<<<<

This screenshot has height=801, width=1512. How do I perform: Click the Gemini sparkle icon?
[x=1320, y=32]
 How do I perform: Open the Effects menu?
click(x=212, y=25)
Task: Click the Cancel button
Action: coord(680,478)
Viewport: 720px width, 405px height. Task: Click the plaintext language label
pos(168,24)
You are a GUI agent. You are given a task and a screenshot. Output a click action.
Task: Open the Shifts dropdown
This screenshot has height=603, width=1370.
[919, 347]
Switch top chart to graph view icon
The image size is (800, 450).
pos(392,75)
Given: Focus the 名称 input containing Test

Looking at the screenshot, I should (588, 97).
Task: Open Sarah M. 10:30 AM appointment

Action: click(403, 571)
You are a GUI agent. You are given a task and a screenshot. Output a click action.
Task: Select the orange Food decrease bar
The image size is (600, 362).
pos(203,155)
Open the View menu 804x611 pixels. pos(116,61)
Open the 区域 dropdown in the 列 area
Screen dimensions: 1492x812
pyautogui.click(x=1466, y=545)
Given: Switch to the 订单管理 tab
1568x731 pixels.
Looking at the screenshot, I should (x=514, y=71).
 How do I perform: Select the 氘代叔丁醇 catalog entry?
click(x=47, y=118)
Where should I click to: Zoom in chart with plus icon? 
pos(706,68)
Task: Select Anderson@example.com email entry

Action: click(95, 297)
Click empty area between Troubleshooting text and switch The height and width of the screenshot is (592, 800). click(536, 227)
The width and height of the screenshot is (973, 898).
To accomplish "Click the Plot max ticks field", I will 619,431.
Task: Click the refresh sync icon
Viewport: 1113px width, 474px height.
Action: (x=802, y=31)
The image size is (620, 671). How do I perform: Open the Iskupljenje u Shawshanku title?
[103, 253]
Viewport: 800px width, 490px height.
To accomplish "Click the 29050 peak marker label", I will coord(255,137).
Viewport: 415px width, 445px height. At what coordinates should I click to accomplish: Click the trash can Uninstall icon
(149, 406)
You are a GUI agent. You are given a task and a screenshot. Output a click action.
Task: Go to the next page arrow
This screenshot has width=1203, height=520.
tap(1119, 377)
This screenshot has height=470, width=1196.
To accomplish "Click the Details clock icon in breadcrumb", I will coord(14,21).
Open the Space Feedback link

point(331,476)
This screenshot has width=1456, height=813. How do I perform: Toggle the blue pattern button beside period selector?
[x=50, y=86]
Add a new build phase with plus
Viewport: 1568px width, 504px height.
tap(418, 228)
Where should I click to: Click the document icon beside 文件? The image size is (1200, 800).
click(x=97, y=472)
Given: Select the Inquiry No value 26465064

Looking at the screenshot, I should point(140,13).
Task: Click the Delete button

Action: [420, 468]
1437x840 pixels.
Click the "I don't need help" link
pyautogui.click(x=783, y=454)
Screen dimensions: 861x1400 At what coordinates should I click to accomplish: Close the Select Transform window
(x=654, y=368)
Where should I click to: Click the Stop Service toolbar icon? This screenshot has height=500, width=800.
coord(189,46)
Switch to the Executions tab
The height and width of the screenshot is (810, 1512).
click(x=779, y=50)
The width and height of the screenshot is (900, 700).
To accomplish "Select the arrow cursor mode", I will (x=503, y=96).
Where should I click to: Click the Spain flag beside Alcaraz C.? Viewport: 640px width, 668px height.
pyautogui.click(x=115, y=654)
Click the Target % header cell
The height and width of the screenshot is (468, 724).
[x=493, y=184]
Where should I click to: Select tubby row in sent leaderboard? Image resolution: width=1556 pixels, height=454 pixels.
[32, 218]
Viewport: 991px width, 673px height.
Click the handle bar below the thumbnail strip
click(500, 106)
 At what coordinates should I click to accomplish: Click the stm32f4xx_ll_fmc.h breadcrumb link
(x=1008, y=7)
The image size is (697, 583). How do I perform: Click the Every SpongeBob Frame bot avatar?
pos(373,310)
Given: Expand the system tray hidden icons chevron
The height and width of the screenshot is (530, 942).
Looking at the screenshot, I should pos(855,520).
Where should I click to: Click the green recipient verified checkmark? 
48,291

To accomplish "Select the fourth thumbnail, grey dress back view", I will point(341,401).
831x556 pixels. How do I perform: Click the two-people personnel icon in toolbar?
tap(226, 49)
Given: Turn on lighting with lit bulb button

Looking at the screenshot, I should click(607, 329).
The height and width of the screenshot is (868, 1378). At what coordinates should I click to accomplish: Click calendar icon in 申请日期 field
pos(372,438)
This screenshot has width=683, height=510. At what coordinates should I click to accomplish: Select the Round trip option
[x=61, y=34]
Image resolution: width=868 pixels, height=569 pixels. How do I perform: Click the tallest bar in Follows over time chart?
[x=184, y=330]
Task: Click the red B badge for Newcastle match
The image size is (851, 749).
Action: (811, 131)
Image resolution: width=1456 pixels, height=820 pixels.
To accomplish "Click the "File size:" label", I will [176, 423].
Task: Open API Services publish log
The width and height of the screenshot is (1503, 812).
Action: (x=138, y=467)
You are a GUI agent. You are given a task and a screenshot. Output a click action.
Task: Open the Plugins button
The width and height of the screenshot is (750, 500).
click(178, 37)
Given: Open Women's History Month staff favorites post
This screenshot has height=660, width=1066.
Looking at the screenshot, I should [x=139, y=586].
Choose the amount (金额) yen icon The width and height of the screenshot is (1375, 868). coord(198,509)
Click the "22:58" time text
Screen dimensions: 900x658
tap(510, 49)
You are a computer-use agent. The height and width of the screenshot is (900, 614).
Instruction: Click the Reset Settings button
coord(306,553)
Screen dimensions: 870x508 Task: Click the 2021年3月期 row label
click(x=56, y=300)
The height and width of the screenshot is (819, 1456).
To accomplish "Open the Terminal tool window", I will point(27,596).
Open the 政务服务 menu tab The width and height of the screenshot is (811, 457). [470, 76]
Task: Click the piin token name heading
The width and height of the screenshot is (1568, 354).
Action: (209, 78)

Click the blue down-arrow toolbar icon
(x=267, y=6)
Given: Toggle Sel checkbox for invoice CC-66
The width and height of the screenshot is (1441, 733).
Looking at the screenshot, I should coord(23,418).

>>>>

**WORK INSTRUCTIONS:** Rewrite everything from the line containing "831x556 pixels. How" down to the line containing "Looking at the screenshot, I should [x=139, y=586].", swapping "Plugins" for "Extensions" and changing nothing else.

**SOLVED PROBLEM:**
831x556 pixels. How do I perform: Click the two-people personnel icon in toolbar?
tap(226, 49)
Given: Turn on lighting with lit bulb button

Looking at the screenshot, I should click(607, 329).
The height and width of the screenshot is (868, 1378). At what coordinates should I click to accomplish: Click calendar icon in 申请日期 field
pos(372,438)
This screenshot has width=683, height=510. At what coordinates should I click to accomplish: Select the Round trip option
[x=61, y=34]
Image resolution: width=868 pixels, height=569 pixels. How do I perform: Click the tallest bar in Follows over time chart?
[x=184, y=330]
Task: Click the red B badge for Newcastle match
The image size is (851, 749).
Action: (811, 131)
Image resolution: width=1456 pixels, height=820 pixels.
To accomplish "Click the "File size:" label", I will [176, 423].
Task: Open API Services publish log
The width and height of the screenshot is (1503, 812).
Action: (x=138, y=467)
You are a GUI agent. You are given a task and a screenshot. Output a click action.
Task: Open the Extensions button
The width and height of the screenshot is (750, 500).
click(178, 37)
Given: Open Women's History Month staff favorites post
This screenshot has height=660, width=1066.
Looking at the screenshot, I should [x=139, y=586].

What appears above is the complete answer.